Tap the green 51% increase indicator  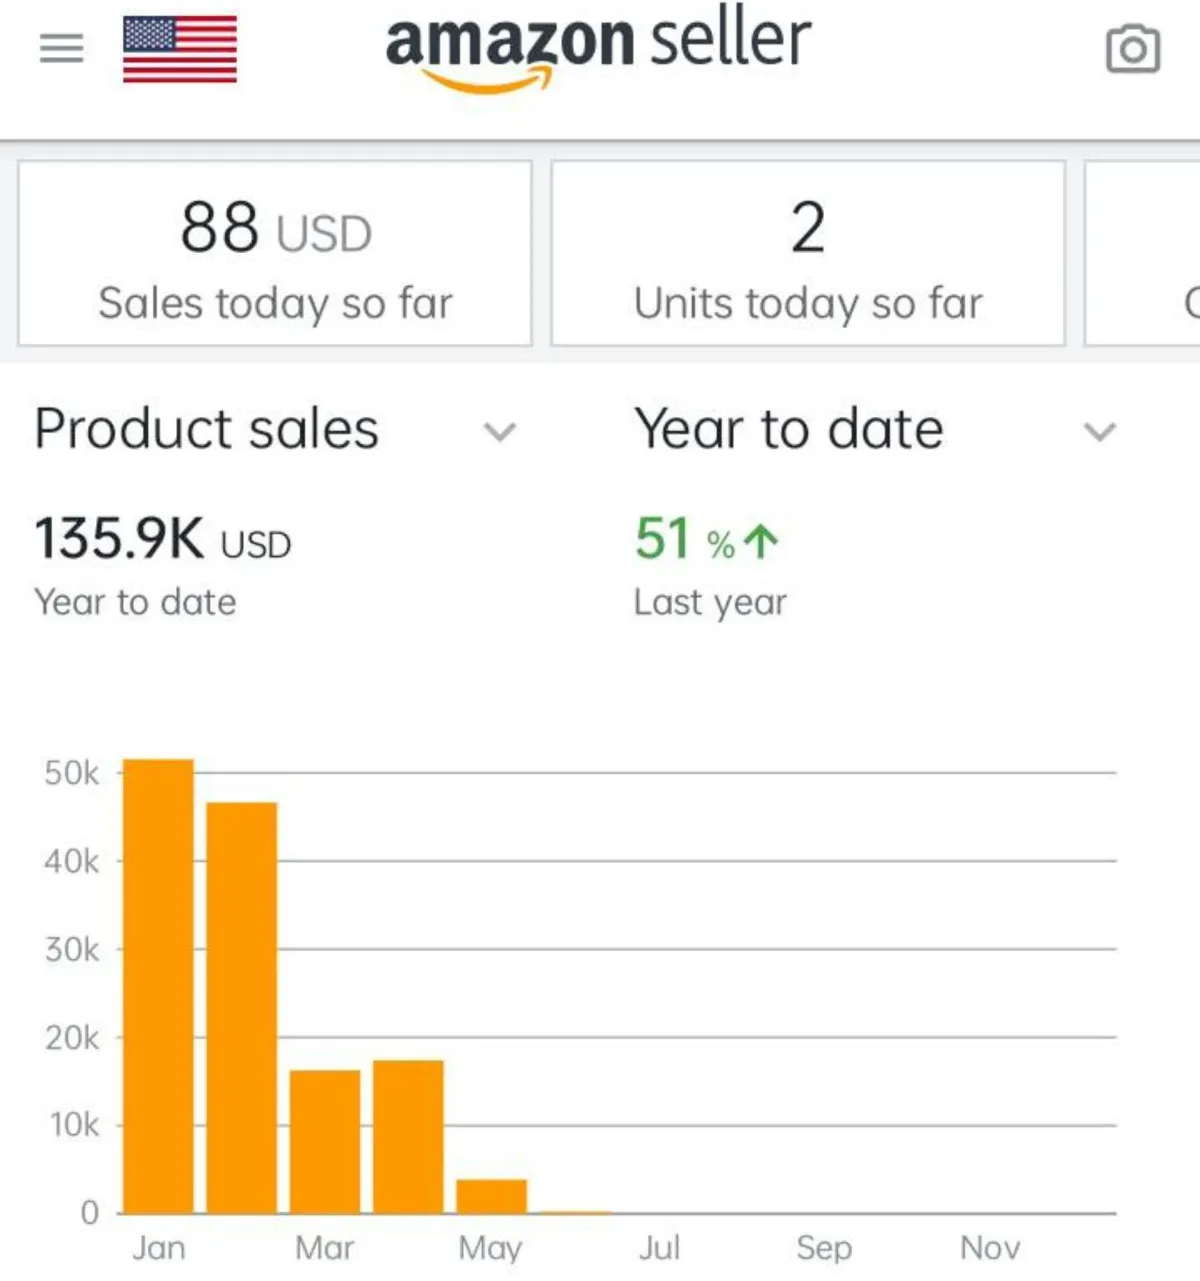click(x=706, y=540)
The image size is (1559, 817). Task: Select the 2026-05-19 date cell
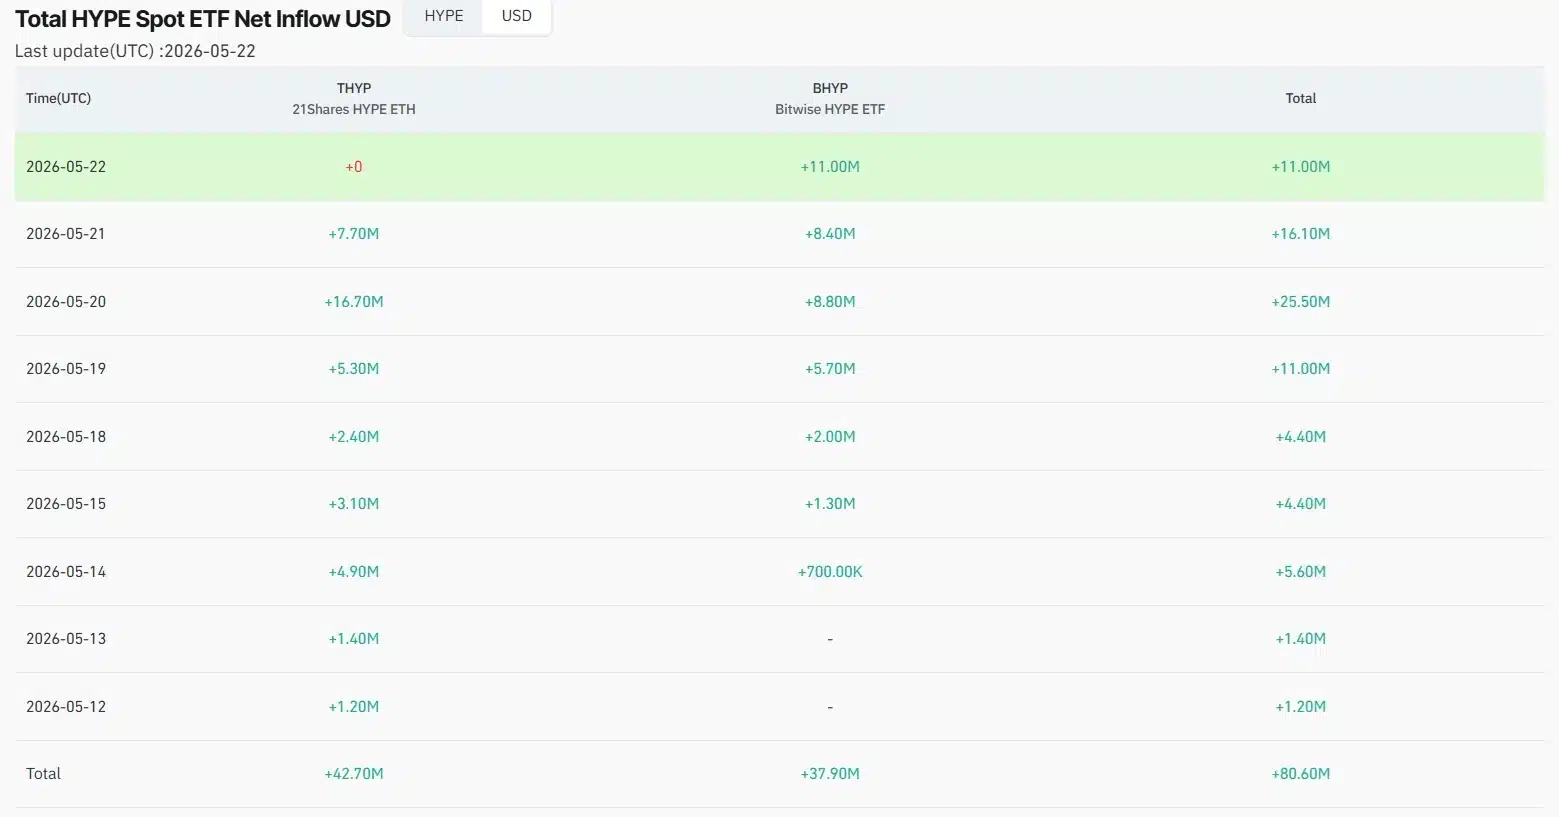pos(66,369)
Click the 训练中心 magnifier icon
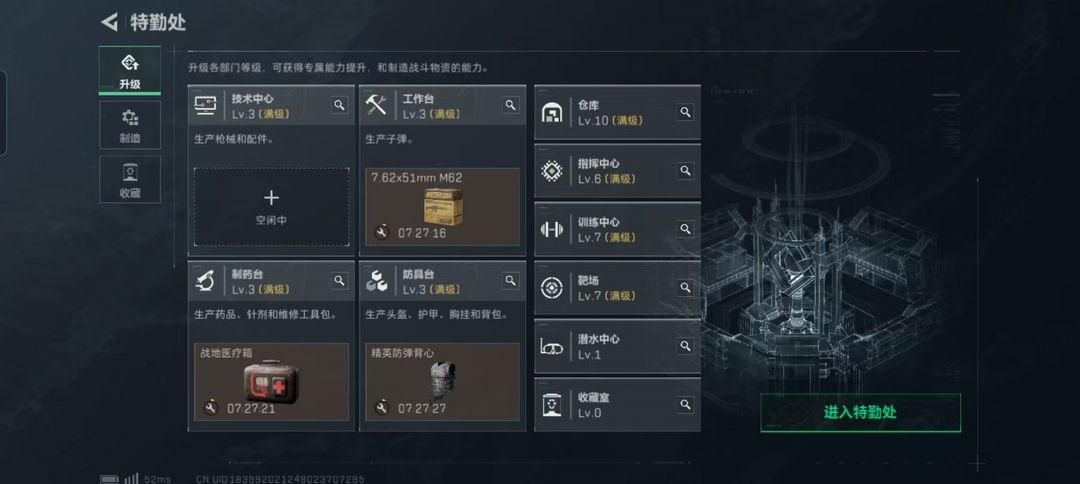Screen dimensions: 1080x484 (685, 229)
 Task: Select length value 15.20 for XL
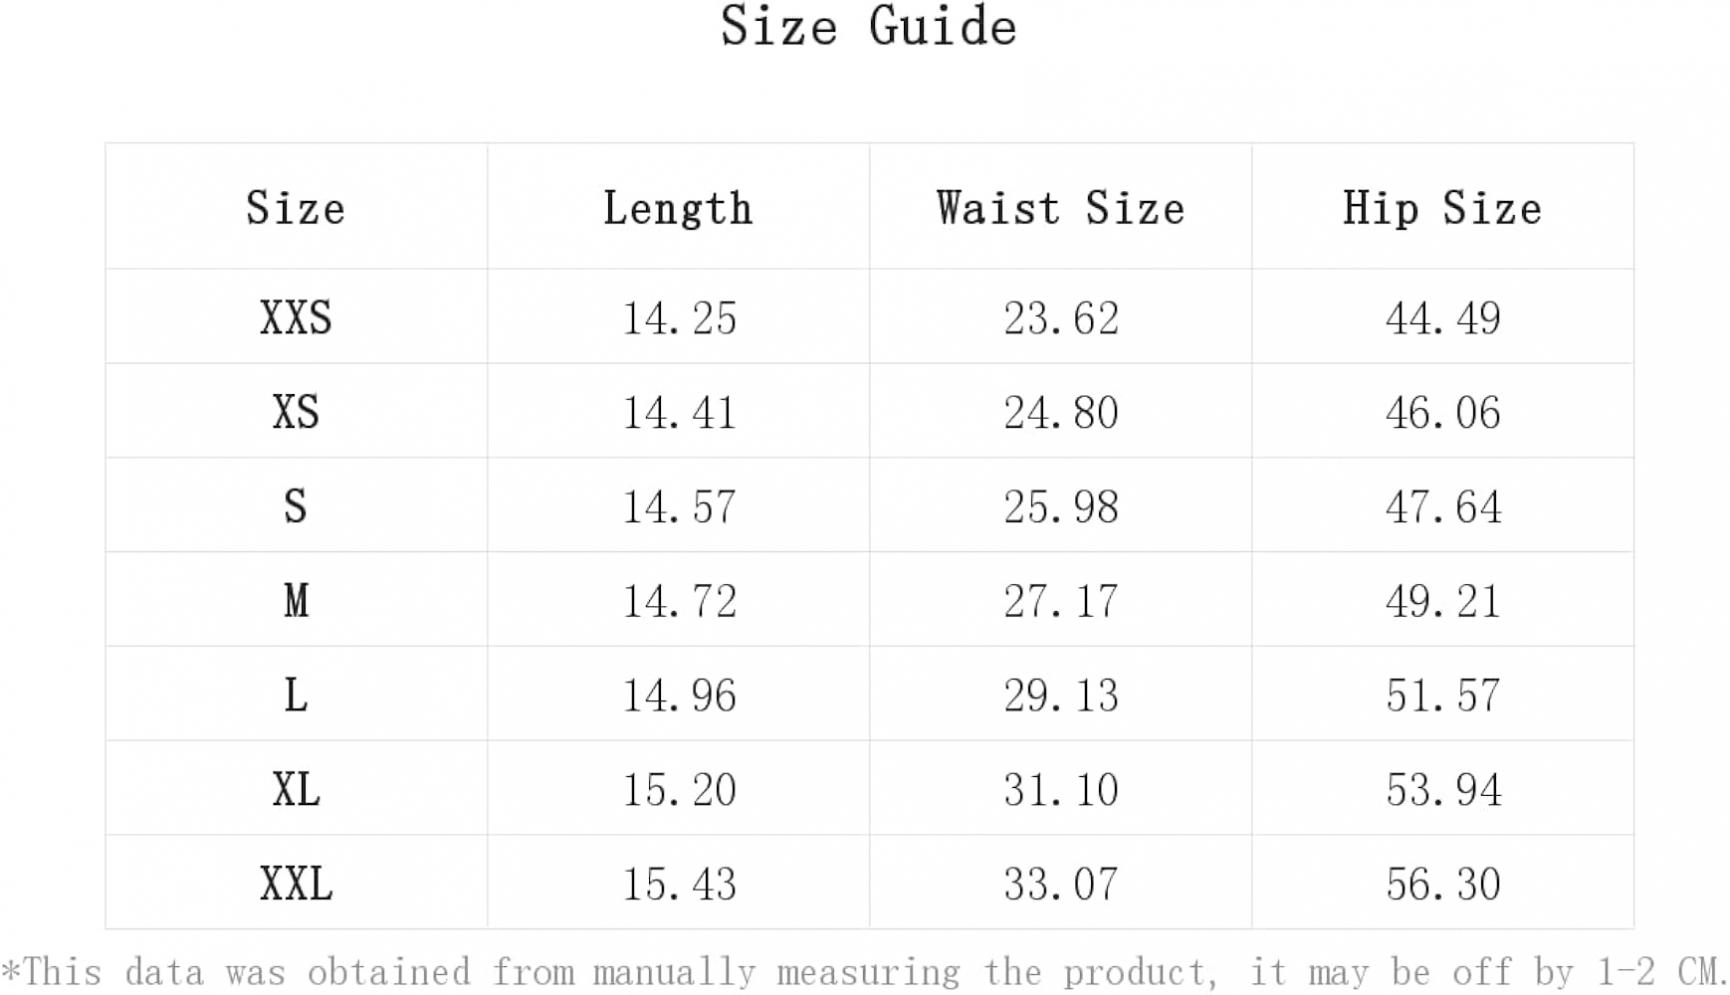point(679,790)
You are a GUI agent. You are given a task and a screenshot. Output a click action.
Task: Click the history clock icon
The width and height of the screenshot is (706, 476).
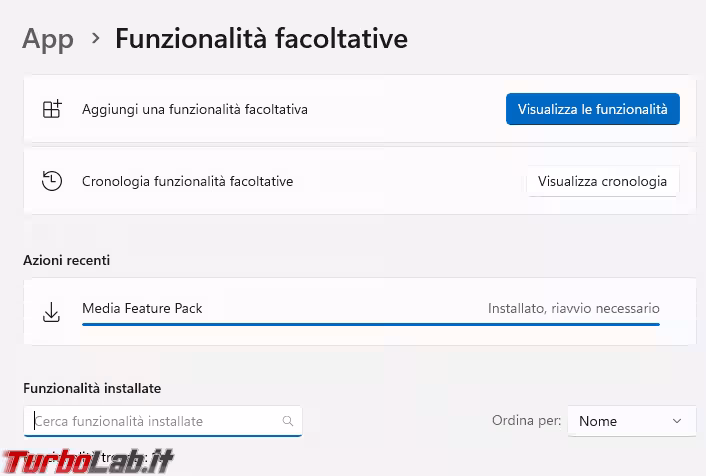point(52,181)
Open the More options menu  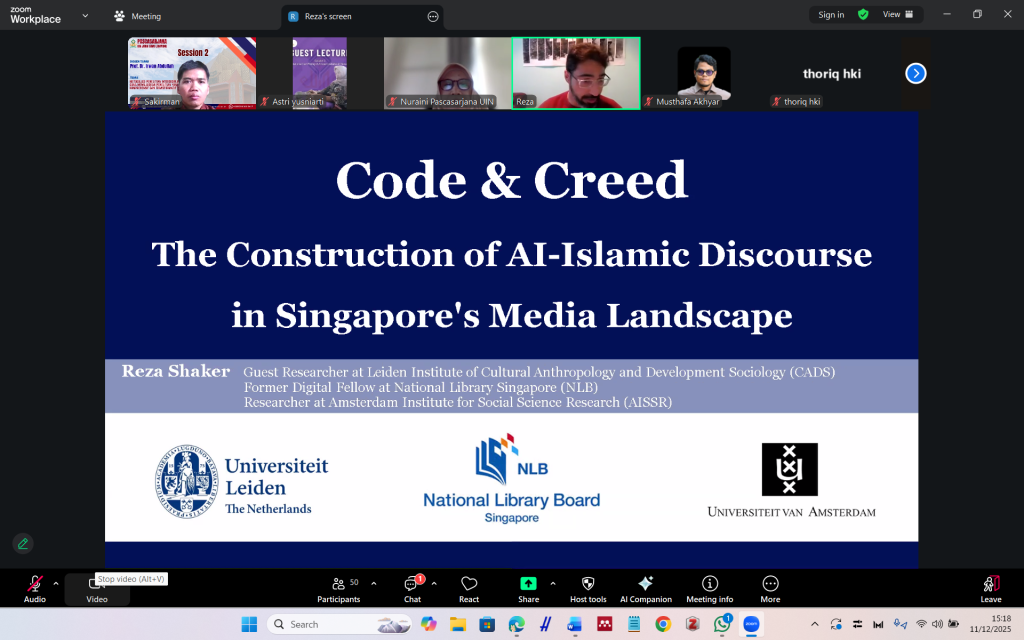tap(770, 589)
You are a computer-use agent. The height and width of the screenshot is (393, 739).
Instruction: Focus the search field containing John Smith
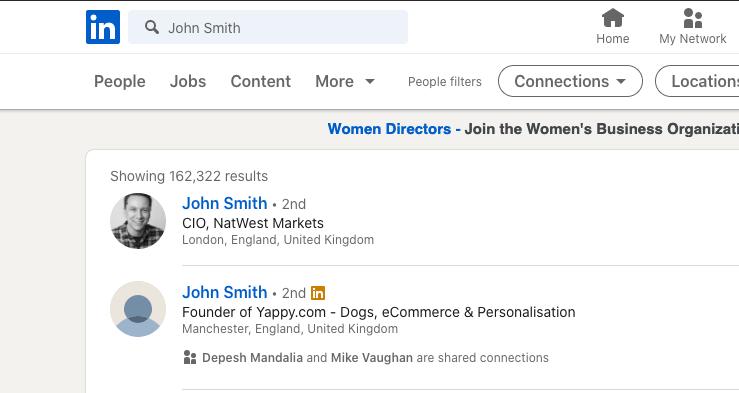(x=268, y=27)

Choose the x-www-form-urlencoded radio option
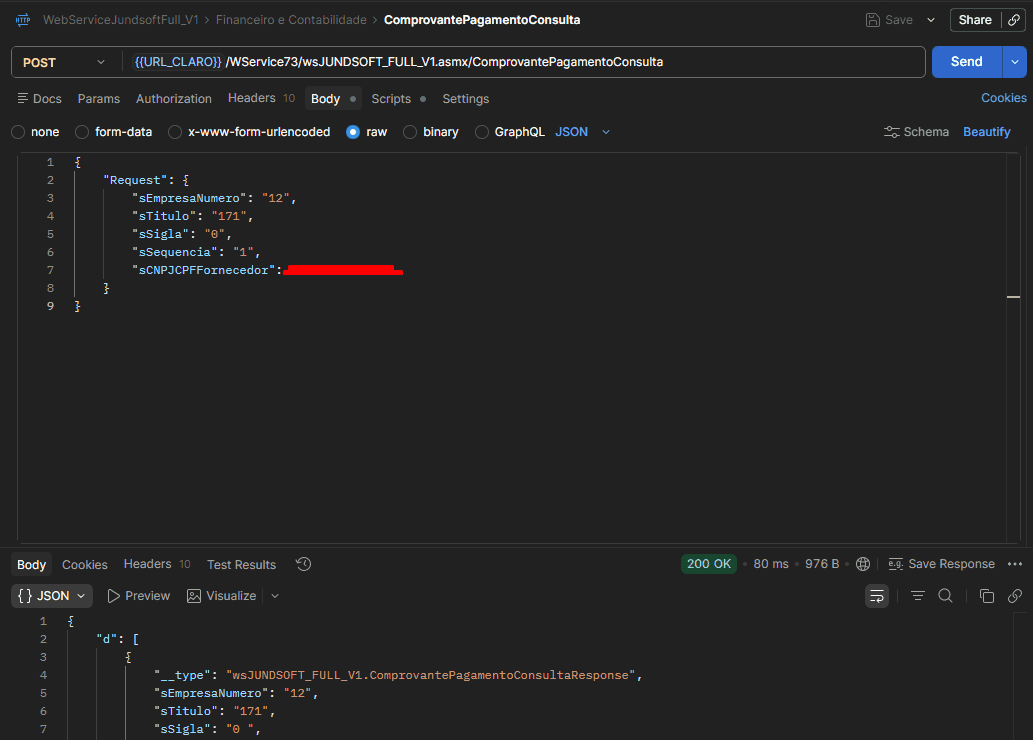click(249, 132)
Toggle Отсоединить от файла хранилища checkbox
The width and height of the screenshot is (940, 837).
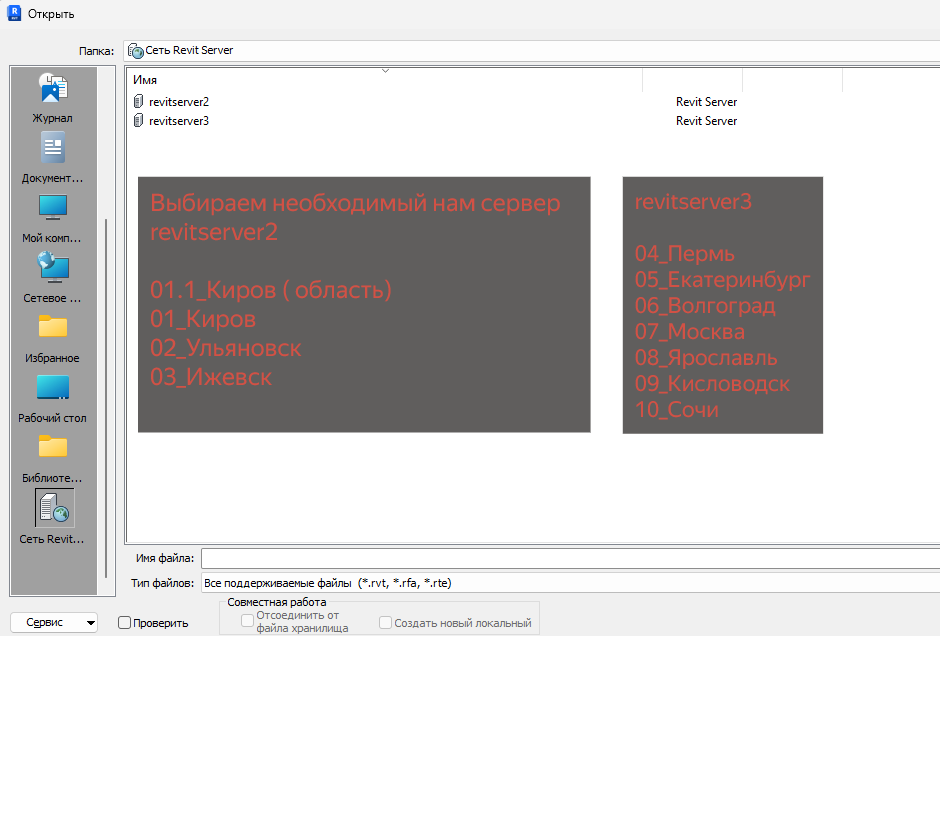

- - - - - - -

For every line in the data above that holds "agent", return the line itself.

You are a GUI agent. You are given a task and a screenshot. Output a click action.
You are a computer-use agent. The height and width of the screenshot is (393, 739).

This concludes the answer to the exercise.